To obey the European Commission, the government is facing a difficult equilibrium between what is demanded by Brussels and the promises made in the agreement with the left-wing to revert the measures of the previous right-wing government. The deficit for 2015 reached 4.2% after the European Commission chose a solution to the Banif bailout that cost the State 1.7 bn more than what it could have. Now, Brussels says it is unhappy with the deficit having been over 3% and claims it will not turn a blind eye to a “new slide”.
But the European blackmail goes further than the European Commission. The economists from the influent German bank Commerzbank released a catastrophic report saying Portugal will soon be in the same situation as Greece, because the Portuguese government is issuing a “fundamental change of politics”.

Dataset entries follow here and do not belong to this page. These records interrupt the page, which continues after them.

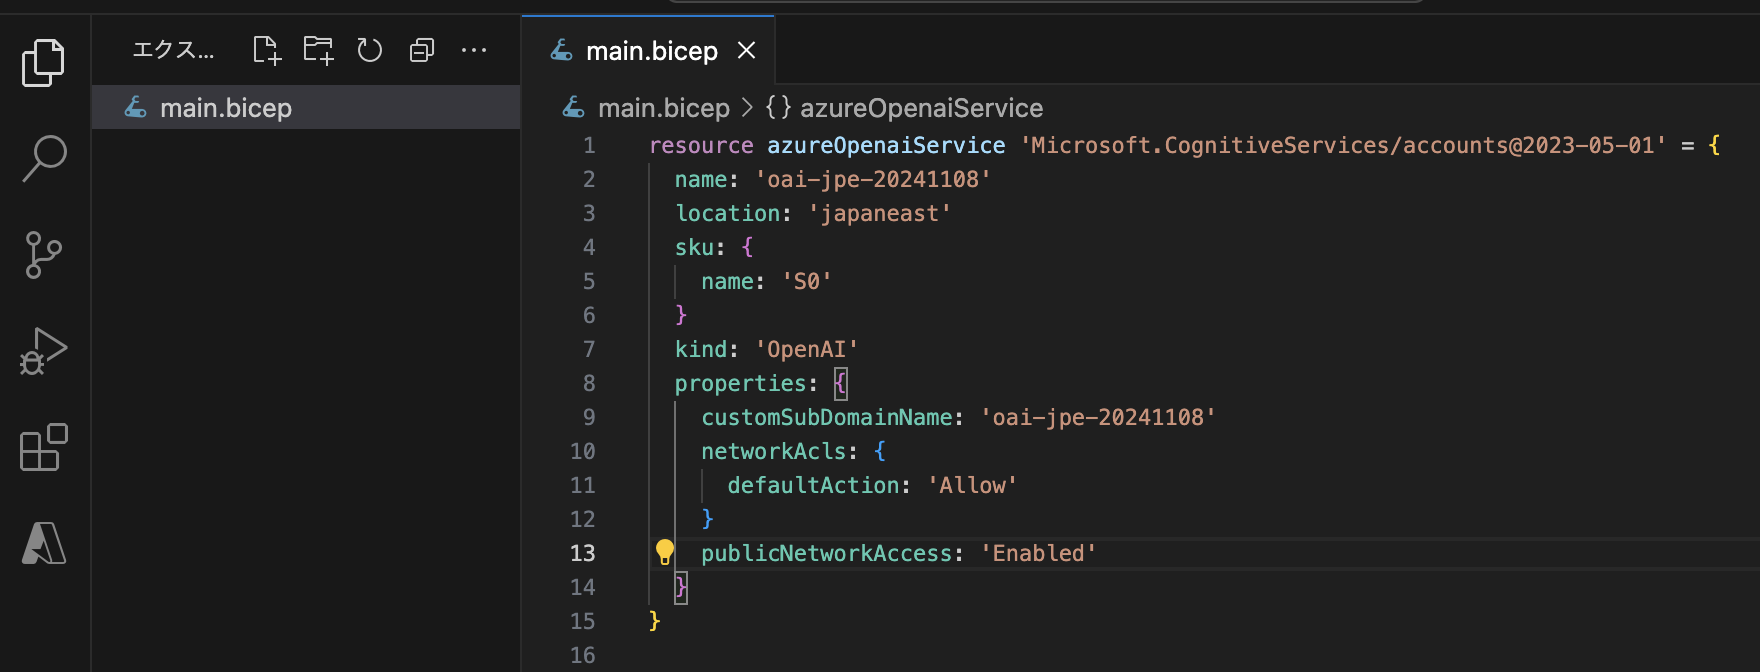Click the lightbulb quick-fix on line 13
Image resolution: width=1760 pixels, height=672 pixels.
pyautogui.click(x=665, y=551)
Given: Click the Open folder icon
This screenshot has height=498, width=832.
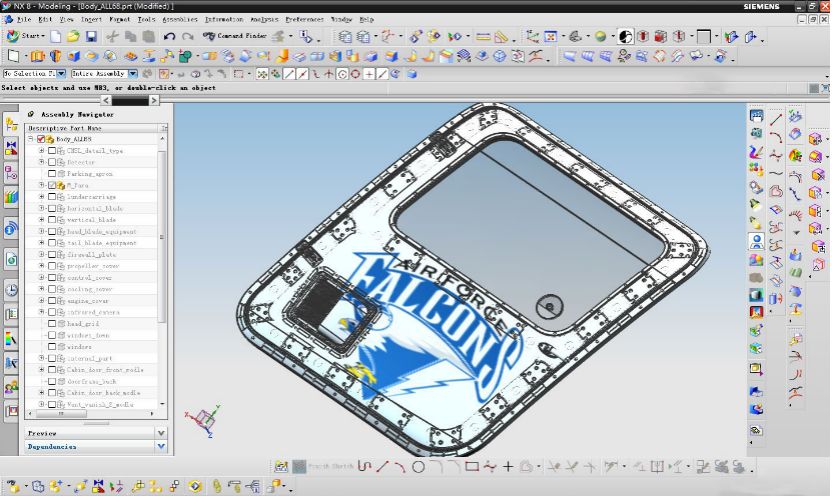Looking at the screenshot, I should (x=74, y=37).
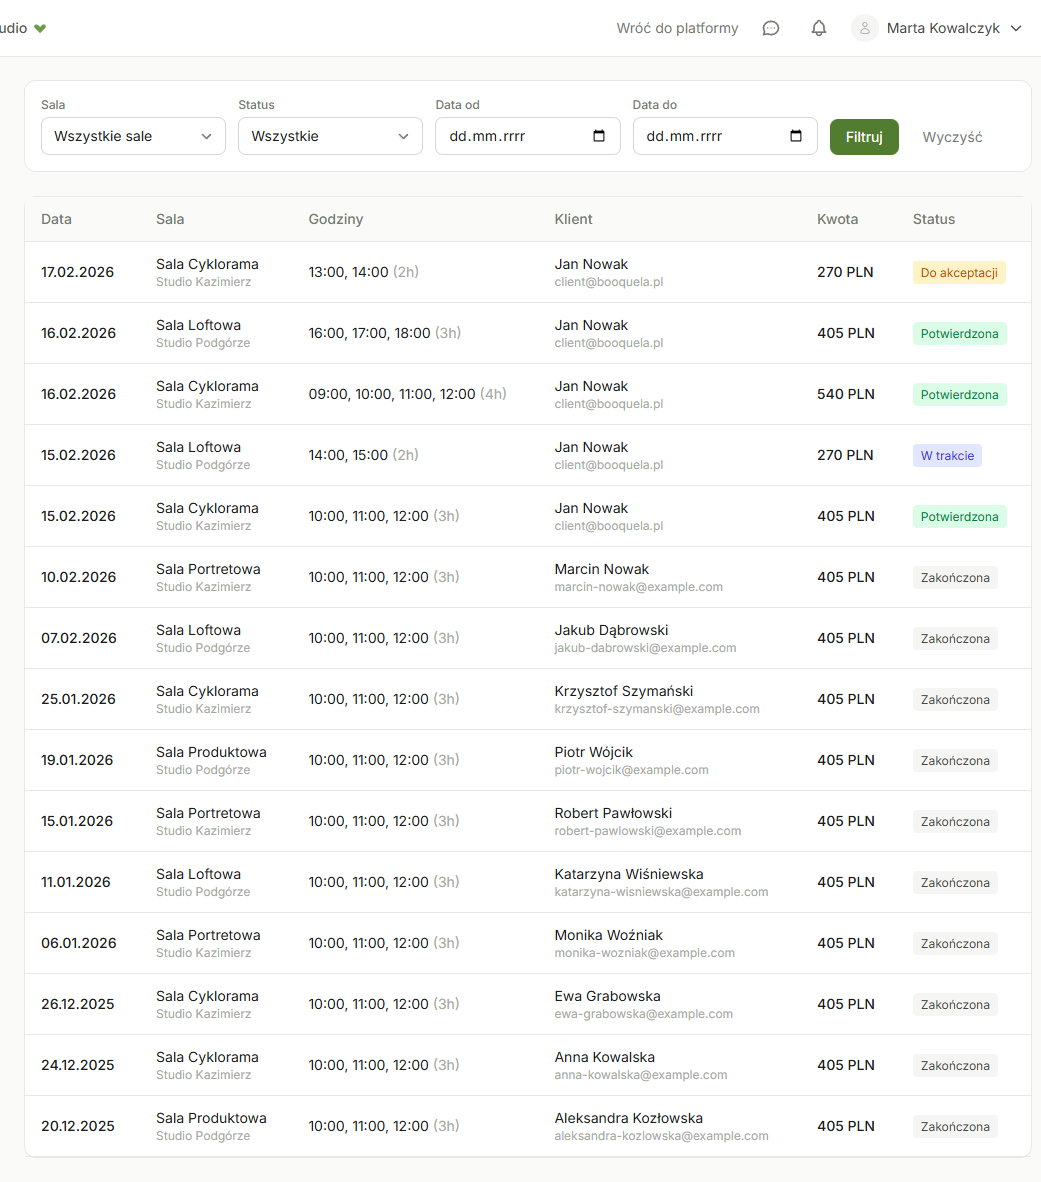Click the Data od date input field
The height and width of the screenshot is (1182, 1041).
pyautogui.click(x=510, y=136)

According to the report, the situation in Portugal can quickly change to what happened in Greece last summer and the economists predict the lowering of the rating by the agency DBRS. This will lead the European Central Bank to stop buying Portuguese debt, unless the country asks for a new bailout.
The German bank criticises all the measures announced and already put into practice by the government, starting with the return of the four public holidays that had been cancelled by the right-wing, and the intention to give back to the civil servants 25 days of holidays. Criticism is also levied at the returning of civil servants’ salaries to pre-troika levels and the “reversion of the liberalisation of the labour market, with the strengthening of the collective labour contracts”. The German bank also does not believe the government will reach the 3% deficit in 2016 and regrets the reversion of the wage cuts.

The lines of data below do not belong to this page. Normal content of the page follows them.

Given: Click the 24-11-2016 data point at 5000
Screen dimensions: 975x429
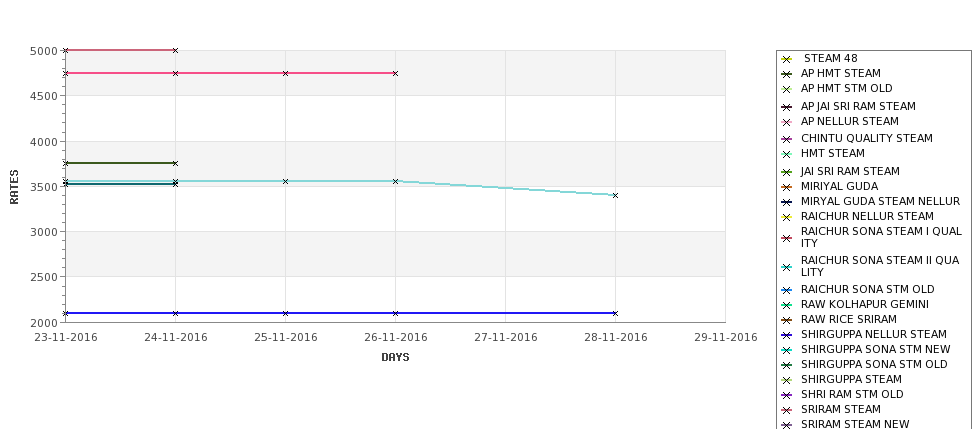Looking at the screenshot, I should pyautogui.click(x=175, y=50).
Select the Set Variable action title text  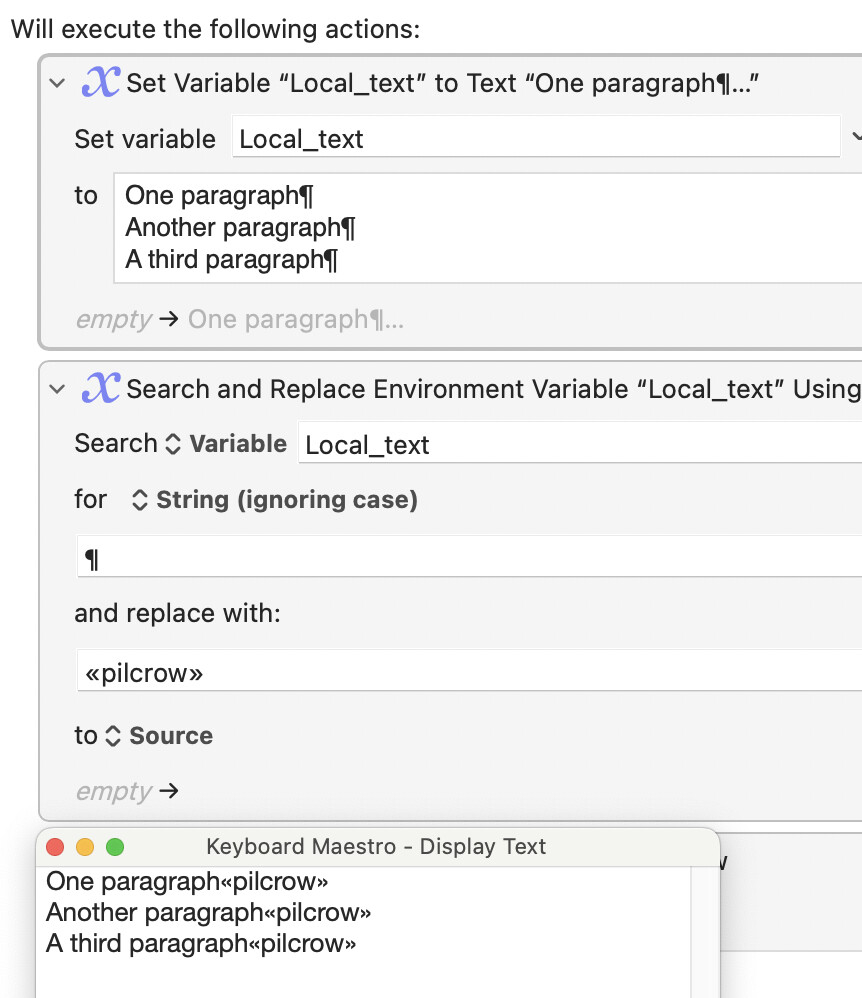pos(442,83)
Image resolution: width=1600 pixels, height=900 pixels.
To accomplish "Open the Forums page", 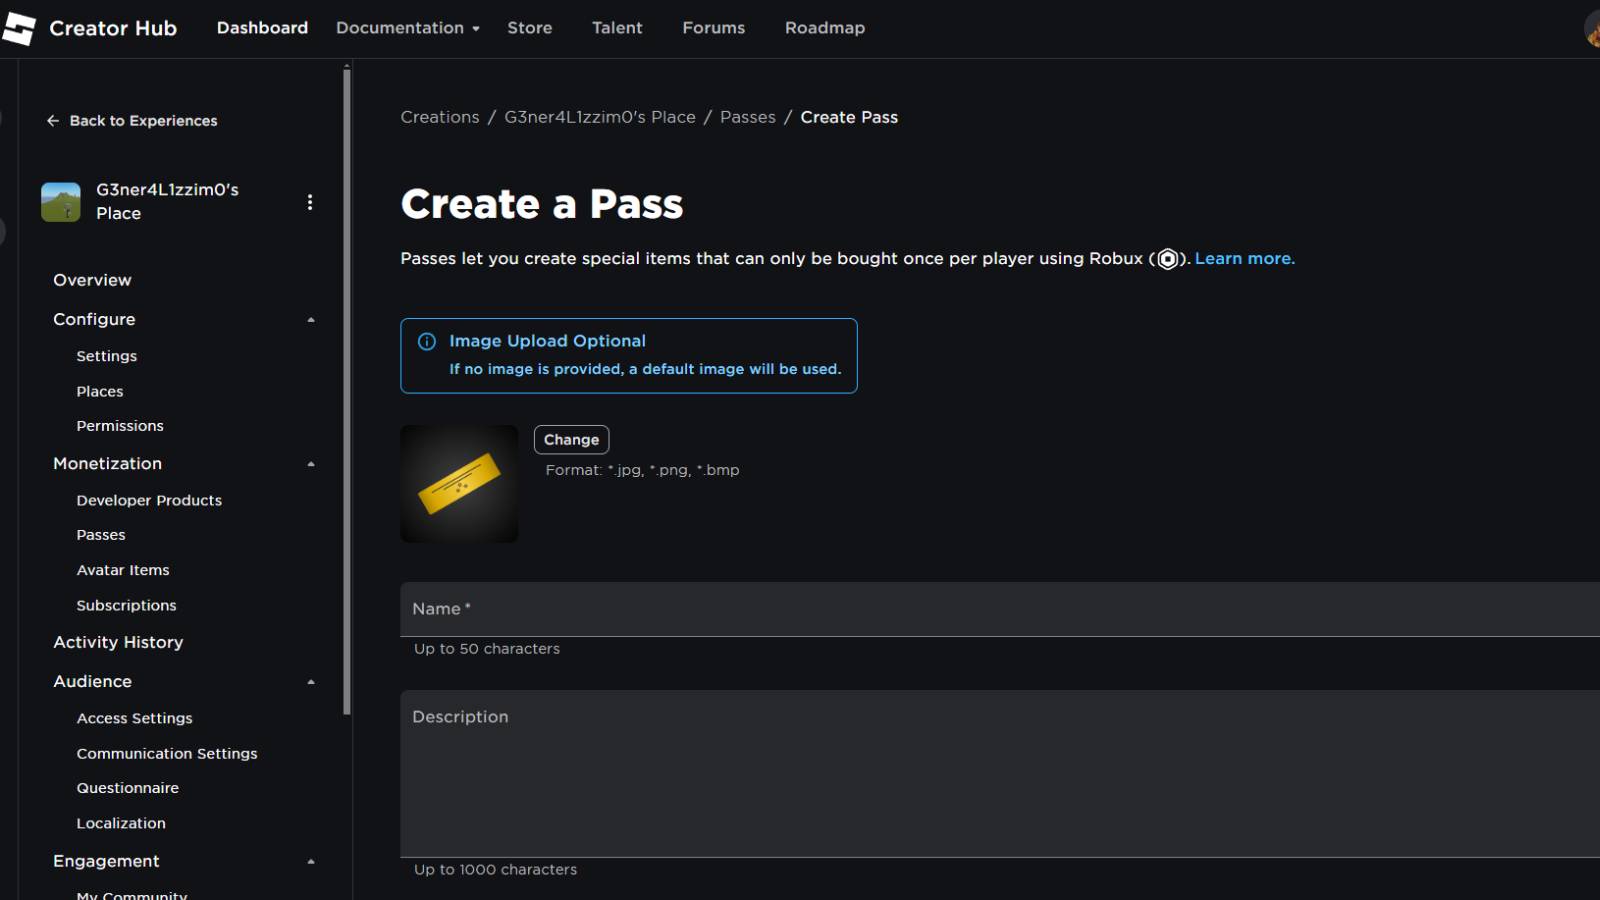I will click(x=713, y=28).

The left warns that the SB will have to mirror the agreement
Catarina Martins, the Left Bloc’s spokesperson, said that this time “the Portuguese State will have a different relationship with the European institutions”. “We have to be absolutely firm at this moment and say that there is no warning from anywhere that can question the signed agreement to stop the impoverishment in Portugal, and the SB for 2016 will naturally mirror that agreement”, she warned.
“Eventually, someone from the European Commission did not understand that we had elections in Portugal, that the people chose and chose to do things differently from the right-wing. The Portuguese State does not have to be the “good student” of bad politics, it has to have the courage to defend the people who live here. In the Left Bloc, we take the agreement we made very seriously”, she assured.
The Communist Party has said “succumbing to the troika would question the government agreement”. Jerónimo de Sousa, the party’s secretary-general, warned that how long the government will last will depend on the Socialist Party. “You can count on the Communist Party to examine problems, to find solutions, but the government has the main role because, if it rules against the interests of the workers and the people, it won’t go far; if it rules in favour of the interests of the workers, the people and the country, it will go far and will certainly have a long future ahead of it”, Jerónimo de Sousa added.